Turkey’s downing of a Russian Sukhoi Su-24 fighter jet on Tuesday could trigger a nuclear war, warned Senator Rand Paul. After shooting down the Russian plane in Syrian airspace, Turkey held an extraordinary session with NATO members. Tensions between Russia and Turkey are already on the rise as President Vladimir Putin accused Ankara of “stabbing in the back.” Putin warned that there would be serious consequences.

Russia-Turkey Conflict May Spark Nuclear War: Rand Paul

Moscow sends Moskva missile cruiser near Turkey

Following the downing of its Su-24 jet, Moscow has suspended all military cooperation with Ankara. Turkey claims that the warplane violated Turkish airspace, and it had warned the pilots. However, the Kremlin said the plane was in the Syrian airspace during its flight. The Su-24 came down in Syria’s Latakia province. The Kremlin is also sending its Moskva missile cruiser close to the Syrian and Turkish borders. If the situation escalates further, the US and other NATO members will be dragged to fight against Russia.

Rand Paul said the shooting down of the Russian aircraft illustrates why there must be open lines of communication with Moscow. Paul warned that an aggressive US intervention in Syrian civil war would draw it into a full-scale nuclear war with Russia.
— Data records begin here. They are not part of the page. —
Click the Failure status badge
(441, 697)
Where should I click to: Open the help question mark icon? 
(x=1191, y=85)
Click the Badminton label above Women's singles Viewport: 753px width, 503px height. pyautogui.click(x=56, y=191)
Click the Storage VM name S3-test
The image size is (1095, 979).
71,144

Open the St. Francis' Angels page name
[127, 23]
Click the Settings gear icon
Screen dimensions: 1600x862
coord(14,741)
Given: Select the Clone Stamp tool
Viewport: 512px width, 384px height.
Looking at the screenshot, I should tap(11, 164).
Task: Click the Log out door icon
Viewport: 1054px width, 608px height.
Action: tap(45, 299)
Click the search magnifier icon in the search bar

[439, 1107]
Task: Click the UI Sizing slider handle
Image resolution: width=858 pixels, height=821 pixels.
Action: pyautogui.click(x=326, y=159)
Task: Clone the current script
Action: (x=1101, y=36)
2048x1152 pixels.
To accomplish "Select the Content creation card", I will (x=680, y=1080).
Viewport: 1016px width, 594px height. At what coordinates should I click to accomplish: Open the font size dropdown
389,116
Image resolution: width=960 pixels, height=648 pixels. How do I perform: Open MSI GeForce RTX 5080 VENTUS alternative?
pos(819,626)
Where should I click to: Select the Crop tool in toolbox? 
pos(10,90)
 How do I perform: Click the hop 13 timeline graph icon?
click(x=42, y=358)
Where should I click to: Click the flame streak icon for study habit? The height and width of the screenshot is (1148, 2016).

The Free Syrian Army — which receives funding, training and arms from the US — also shot down a Russian helicopter using US-made anti-tank missiles.

A Russia-Turkey war ‘most likely’

Separately, a top Russian military analyst said a war between Russia and Turkey was “most likely.” Military expert Pavel Felgengauer said Ankara was trying to protect a zone in northern Syria that is controlled by the Turkmens that have close ties with Turkey. Now Moscow will either have to accept this zone or “start a war with Turkey.” Since Ankara has the backing of NATO, Russia cannot win this war without going nuclear, reports the Daily Mirror.

Felgengauer also expressed the possibility of fights between the Russian and Turkish navies. In that scenario, Ankara may shut down the Bosphorus, and NATO countries would join the conflict. The Bosphorus is the only shipping route by which the Russian Navy’s Black Sea Fleet can reach the Mediterranean. In a full-blown war against NATO, Moscow has little chance unless it goes nuclear.